Adding to the general unease is the sense that my miserable finances as a student seem to be in better shape than Obama’s re-election campaign. At least that’s the impression I get from all the emails they keep sending me asking for money. I wouldn’t mind helping out, but attending a $35,000 a plate dinner is not an option. (Although, I am thinking of holding a similar dinner to raise funds to pay off my student loan debt. It will only take one plate.)
So is there anything fun about the 2012 election? If you have been as unnerved by this election as I have, well, there is hope. You too can learn to love this campaign season.
After all, consider the alternative. We still have a democracy. The presidency is not being handed down from a ruler to a son. I’m not referring to a dictatorship. I am referring to what would happen if Trump was ever elected president. So, take solace in the beauty of democracy. Mitt Romney can be elected or defeated. President Obama can be elected or defeated. The exception to this rule is Nancy Pelosi. Nancy is forever.

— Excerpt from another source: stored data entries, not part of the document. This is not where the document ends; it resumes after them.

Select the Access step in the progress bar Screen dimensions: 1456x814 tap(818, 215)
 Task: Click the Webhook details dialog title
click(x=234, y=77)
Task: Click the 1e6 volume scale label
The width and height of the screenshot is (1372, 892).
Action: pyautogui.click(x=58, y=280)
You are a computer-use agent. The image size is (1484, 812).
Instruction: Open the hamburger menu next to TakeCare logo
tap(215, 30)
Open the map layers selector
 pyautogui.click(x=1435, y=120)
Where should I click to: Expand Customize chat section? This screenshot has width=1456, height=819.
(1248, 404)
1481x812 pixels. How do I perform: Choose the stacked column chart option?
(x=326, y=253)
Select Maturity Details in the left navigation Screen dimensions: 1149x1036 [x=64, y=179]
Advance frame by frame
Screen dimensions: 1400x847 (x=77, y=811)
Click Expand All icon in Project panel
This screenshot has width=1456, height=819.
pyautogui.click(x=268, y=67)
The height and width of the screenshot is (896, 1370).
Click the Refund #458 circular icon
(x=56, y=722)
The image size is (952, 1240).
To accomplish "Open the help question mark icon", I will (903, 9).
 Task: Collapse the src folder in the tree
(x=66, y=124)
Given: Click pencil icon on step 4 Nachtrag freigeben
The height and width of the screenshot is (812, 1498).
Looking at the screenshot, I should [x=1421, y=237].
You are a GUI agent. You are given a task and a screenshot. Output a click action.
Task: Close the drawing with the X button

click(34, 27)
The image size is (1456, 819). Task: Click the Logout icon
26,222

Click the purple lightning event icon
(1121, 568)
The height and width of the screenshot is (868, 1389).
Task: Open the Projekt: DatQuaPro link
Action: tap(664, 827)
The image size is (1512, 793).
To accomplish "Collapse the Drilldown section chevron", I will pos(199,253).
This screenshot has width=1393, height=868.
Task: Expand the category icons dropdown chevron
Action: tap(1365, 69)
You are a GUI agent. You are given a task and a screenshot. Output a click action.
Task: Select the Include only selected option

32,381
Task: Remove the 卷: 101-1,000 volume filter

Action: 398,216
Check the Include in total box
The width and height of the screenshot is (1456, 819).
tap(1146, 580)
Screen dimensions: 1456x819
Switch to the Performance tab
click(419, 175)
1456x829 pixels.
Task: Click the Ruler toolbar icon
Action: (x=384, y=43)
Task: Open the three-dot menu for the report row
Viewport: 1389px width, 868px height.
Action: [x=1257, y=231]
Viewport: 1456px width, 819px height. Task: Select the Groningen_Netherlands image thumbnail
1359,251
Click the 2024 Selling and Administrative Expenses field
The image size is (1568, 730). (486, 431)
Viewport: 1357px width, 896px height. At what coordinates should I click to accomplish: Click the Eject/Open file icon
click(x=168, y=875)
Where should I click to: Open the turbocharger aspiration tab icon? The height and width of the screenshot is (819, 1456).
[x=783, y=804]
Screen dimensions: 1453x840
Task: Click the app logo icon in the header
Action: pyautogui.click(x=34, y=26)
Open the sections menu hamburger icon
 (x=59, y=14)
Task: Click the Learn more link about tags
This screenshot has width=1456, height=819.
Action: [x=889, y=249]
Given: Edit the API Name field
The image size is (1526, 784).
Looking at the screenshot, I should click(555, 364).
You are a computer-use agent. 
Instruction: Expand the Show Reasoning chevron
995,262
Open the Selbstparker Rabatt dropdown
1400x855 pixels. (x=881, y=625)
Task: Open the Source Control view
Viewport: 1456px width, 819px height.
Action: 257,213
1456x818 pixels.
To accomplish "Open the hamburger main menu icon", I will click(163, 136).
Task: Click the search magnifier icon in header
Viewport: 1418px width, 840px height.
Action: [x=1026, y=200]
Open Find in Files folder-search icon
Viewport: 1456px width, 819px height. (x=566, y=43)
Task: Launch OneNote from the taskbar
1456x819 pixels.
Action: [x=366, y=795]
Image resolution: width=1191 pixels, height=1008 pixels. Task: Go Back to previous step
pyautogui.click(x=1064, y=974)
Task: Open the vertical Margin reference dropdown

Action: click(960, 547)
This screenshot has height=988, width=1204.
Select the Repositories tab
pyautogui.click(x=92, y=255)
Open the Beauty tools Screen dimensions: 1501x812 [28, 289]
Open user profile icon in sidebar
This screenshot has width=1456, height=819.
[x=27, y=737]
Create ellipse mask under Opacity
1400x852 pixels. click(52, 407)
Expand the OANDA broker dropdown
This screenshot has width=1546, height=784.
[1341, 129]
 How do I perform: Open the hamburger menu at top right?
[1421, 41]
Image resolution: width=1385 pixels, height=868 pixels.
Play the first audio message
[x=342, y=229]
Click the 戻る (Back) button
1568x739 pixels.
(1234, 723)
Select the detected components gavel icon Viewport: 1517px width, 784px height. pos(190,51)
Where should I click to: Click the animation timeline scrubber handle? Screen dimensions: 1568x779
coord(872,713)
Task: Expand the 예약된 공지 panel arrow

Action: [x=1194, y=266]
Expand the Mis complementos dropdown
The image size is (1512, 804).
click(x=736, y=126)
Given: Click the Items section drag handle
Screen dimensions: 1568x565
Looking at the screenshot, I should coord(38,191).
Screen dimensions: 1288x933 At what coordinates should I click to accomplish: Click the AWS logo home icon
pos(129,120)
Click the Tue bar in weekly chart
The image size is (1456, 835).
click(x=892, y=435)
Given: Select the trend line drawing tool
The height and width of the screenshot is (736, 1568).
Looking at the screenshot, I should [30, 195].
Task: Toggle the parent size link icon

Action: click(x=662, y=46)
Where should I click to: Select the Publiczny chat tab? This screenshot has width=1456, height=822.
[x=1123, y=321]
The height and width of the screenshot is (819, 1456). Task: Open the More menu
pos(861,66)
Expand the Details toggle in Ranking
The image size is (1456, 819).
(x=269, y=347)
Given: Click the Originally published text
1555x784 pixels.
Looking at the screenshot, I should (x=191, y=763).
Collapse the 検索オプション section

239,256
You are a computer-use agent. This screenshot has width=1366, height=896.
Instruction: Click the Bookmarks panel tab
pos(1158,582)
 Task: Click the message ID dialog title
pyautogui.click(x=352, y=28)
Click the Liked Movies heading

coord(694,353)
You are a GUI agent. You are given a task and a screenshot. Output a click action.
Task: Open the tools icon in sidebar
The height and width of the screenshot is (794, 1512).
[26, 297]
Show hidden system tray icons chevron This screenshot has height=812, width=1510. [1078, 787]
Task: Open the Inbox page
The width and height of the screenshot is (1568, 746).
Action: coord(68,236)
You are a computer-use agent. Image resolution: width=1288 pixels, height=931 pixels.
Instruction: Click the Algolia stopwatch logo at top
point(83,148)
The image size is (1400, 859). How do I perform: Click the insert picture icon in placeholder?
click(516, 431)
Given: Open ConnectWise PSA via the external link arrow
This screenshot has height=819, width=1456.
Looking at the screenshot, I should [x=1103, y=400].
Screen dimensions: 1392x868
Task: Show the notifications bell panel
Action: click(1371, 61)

The grind of the campaign will shed some light on the candidates’ personalities. The old question about who would you rather have a beer with is pretty clear cut, because Mitt Romney doesn’t drink beer. Still, it will be interesting to watch the candidates evolve. I predict the most stubborn thing about Romney will be his hair.
Certainly the most entertaining aspect of this election season will be the vice presidents. Joe Biden will continue to embarrass Obama like a date who has had too much to drink at a party. In fact, if Biden’s teeth get any whiter Obama may use them for White House solar panels. Romney’s pick is still a mystery. Will it be the charismatic Marco Rubio, or will Mitt Romney pick someone more boring than he is? And, just who exactly would that be?
The race is tied. The candidates are running at full speed. Are you worried? Don’t be. Learn to love the mess that is democracy. The debates, the commercials, the super Pacs, the emails begging for donations — this is what our forefathers intended, no doubt. It’s better than that other stark choice — the Mayan calendar.